O pontapé inicial do semestre de outono marca um novo ponto de partida para os estudantes chineses que viajaram do outro lado do mundo para começar a vida como estudantes nos Estados Unidos. Muitos dos participantes das faculdades de elite foram capazes de aproveitar a vasta riqueza acumulada por seus pais na China para assegurar um período confortável na América.

Daisy Zhang é a filha de um líder provincial do Partido Comunista Chinês. Depois que ela se tornou estudante de graduação na Universidade de Boston este outono, Zhang se tornou uma visitante assídua de lojas de marcas de luxo na cidade.

“Sempre que faço compras na Barneys New York ou na Nordstrom nos fins de semana, eu encontro outros estudantes chineses. Uma vez, fui fazer compras com uma amiga cujo pai é presidente de uma empresa na província de Zhejiang e ela gastou quase 20 mil dólares em apenas 10 minutos. Isso não era nada para ela”, disse Zhang, que acrescentou que alguns de seus amigos chineses compraram casas e carros de luxo logo depois que chegaram à América.

Apesar da riqueza material, um sentimento de confiança está muitas vezes ausente entre os ricos estudantes chineses, disse Zhang. “A menos que sejamos amigos íntimos, não revelamos a origem de nossa família e o emprego de nossos pais, para o caso de entrarmos em apuros.”

“Entre os estudantes chineses aqui [nos EUA] há dois fatos conhecidos: alunos de graduação vêm de famílias mais ricas do que alunos de pós-graduação e a segunda geração de empresários ricos não ultrapassa filhos e filhas de funcionários comunistas em termos de riqueza”, disse ela.

Com uma economia doméstica lenta, as universidades norte-americanas agora recrutam ativamente estudantes internacionais que podem pagar mensalidade integral. Com cerca de 160 mil estudantes chineses nos Estados Unidos em 2011, segundo o Instituto de Educação Internacional, o impacto econômico é significativo: 4 bilhões de dólares apenas em despesas de ensino. Algumas estimativas indicam que, somando alojamento e custo de vida, o número pode ser o dobro.

Além do poder de compra, estudantes têm de lidar com uma língua e cultura diferentes.

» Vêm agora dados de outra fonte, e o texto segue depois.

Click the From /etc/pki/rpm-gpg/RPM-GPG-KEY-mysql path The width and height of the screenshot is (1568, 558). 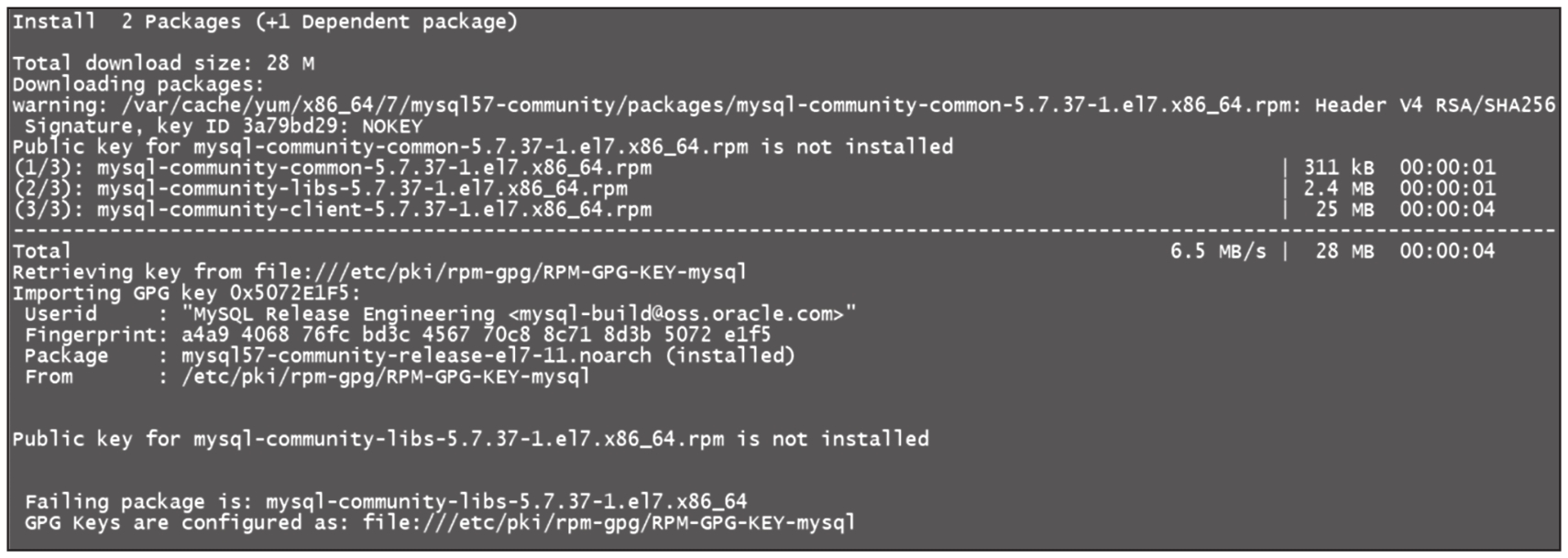click(x=386, y=377)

“Eu não entendo a maioria das brincadeiras ou piadas. Eu não entendo o costume e a cultura por trás de sua língua”, disse Jessica Yang, uma nova estudante de graduação na Universidade Brown, sobre seus colegas norte-americanos. “Então, eu me vejo sempre saindo com outros estudantes da China.”

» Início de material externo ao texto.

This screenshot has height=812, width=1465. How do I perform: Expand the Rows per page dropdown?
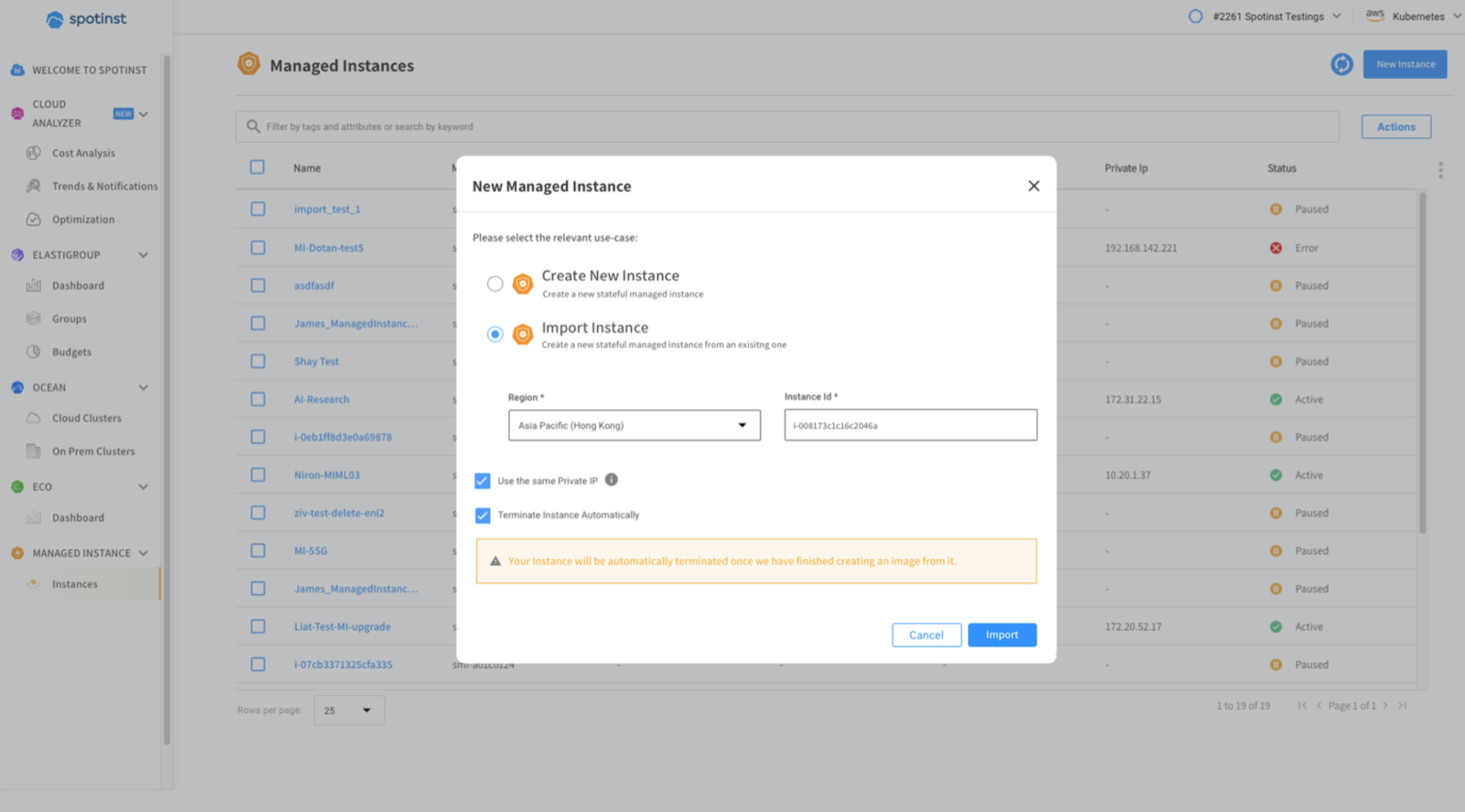point(349,710)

Yang disse que, embora tenha sido difícil entender seus colegas norte-americanos culturalmente, ela aprendeu inglês extensivamente na China e não teve qualquer problema em entender revistas e programas de televisão.

Estudantes de níveis mais avançados acham seus conhecimentos de inglês insuficientes para leituras acadêmicas. “Tarefas de ler e escrever me incomodam mais”, disse Jenny Li, doutoranda na Universidade de Illinois em Urbana-Champaign. “A tarefa de leitura de um professor era de mais de 200 páginas por semana. Passei cinco minutos numa página, mas ainda não conseguia entender tudo.” Jenny se abstém principalmente de atividades de entretenimento e tenta comer rápido suas refeições para voltar ao estudo, esperando que isso lhe dê algum retorno no futuro.

A liberdade da América é algo que os estudantes chineses às vezes levam tempo para se ajustar.

Louise Chen, que apenas entrou na Escola Harvard Kennedy no último fim de semana, disse que ficou impressionada com a liberdade acadêmica que os estudantes desfrutam nos Estados Unidos. “Meu professor me disse que minha opinião era valiosa. Todos os alunos podem fazer suas próprias perguntas e refutar as perspectivas dos professores”, disse ela.

“Os professores não impõem seus pontos de vista sobre ninguém. Isso é simplesmente impensável na China.”